Das BAG verneinte jedoch ein Mitbestimmungsrecht des Betriebsrats.
Zwar sei bei der Verpflichtung des Arbeitnehmers, bereits mit dem ersten Tag der Arbeitsunfähigkeit eine ärztliche Bescheinigung vorzulegen, das Ordnungsverhalten i.S.d. § 87 Abs. 1 Nr. 1 BetrVG berührt. Es fehle in dem zu entscheidenden Fall jedoch an einem kollektiven Bezug. Ein solcher kollektiver Bezug bestünde nur dann, wenn der Arbeitgeber die Arbeitnehmer nach festen Vorgaben zur Vorlage einer ärztlichen Bescheinigung bereits am ersten Tag der Arbeitsunfähigkeit verpflichte. Das BAG sah im konkreten Fall nicht genügend Anhaltspunkte für solche Vorgaben. Der Umstand allein, dass allen Arbeitnehmern eine „Attestauflage“ erteilt werden könnte, genüge nicht für die Annahme eines kollektiven Bezugs.
Die „Attestauflage“ sollte vorliegend erst nach einer Abstimmung zwischen dem jeweiligen Fachvorgesetzten und dem Personalleiter erfolgen. Für das BAG sprach dieses Abstimmungserfordernis gegen das Vorliegen fester Vorgaben, da die Abstimmung im Einzelfall erfolge.
Ein kollektiver Bezug ergäbe sich auch nicht daraus, dass die „Attestauflage“ inhaltlich und gleichförmig ausgestaltet worden sei. Denn die Ausgestaltung einer solchen Auflage betreffe nicht das „Ob“ der Ausübung des Rechts aus § 5 Abs. 1 Satz 3 EFZG, sondern das „Wie“. Die Vorgaben hinsichtlich des Verfahrens betreffe allein das Arbeitsverhalten der Vorgesetzten, nicht deren Ordnungsverhalten, so dass sich auch insofern kein Mitbestimmungsrecht ergebe.
Schließlich könne nicht aus der Anzahl der betroffenen Arbeitnehmer auf eine regelhafte Erteilung der „Attestauflage“ geschlossen werden, da nur 17 von insgesamt mehr als 1.000 Beschäftigten eine solche Auflage erhalten haben.
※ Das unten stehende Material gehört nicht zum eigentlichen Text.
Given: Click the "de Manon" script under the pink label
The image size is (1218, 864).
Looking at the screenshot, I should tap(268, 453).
Ebenso wenig war es für das BAG ausreichend, dass die „Attestauflagen“ Arbeitnehmer mit häufigen Kurzerkrankungen und hohen Fehlzeiten mit vielen Einzelfehltagen betrafen. Es genüge nicht, wenn für den Arbeitgeber im Allgemeinen höhere Krankheits- oder Fehlzeiten Anlass dafür seien, das Bestimmungsrecht nach § 5 Abs. 1 Satz 3 EFZG auszuüben. Der Betriebsrat habe gerade nicht vorgetragen, dass die „Attestauflage“ ab einer bestimmten Anzahl an Fehltagen – unabhängig vom Einzelfall – erteilt worden sei.
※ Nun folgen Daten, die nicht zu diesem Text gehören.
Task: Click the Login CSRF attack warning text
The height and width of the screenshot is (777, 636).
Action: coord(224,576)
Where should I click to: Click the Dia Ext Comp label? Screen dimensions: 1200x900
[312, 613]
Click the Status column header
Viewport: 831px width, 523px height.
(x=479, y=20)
Auswirkungen für die Praxis
Das BAG stellt klar, dass die Vorlageaufforderung nach § 5 Abs. 1 Satz 3 EFZG dem Ordnungsverhalten zuzuordnen ist und der Arbeitgeber das Mitbestimmungsrecht aus § 87 Abs. 1 Nr. 1 BetrVG grundsätzlich beachten muss. Dabei kommt es jedoch auf den Einzelfall an. Nur wenn der Arbeitgeber Voraussetzungen festlegt, bei deren Erfüllung eine „Attestauflage“ erteilt wird, hat der Betriebsrat tatsächlich mitzubestimmen. Die Auflage muss sich also auf den Arbeitsplatz als solchen beziehen und nicht auf einen Arbeitnehmer persönlich.
Insoweit besteht ein Spannungsverhältnis mit dem arbeitsrechtlichen Gleichbehandlungsgrundsatz, der im Rahmen des § 5 Abs. 1 Satz 3 EFZG zu beachten ist. Will der Arbeitgeber aber keine festen Regeln für die „Attestauflage“ aufstellen, um kein Mitbestimmungsrecht des Betriebsrats auszulösen, kann es im Einzelfall zu einem Verstoß gegen den Gleichheitsgrundsatz kommen.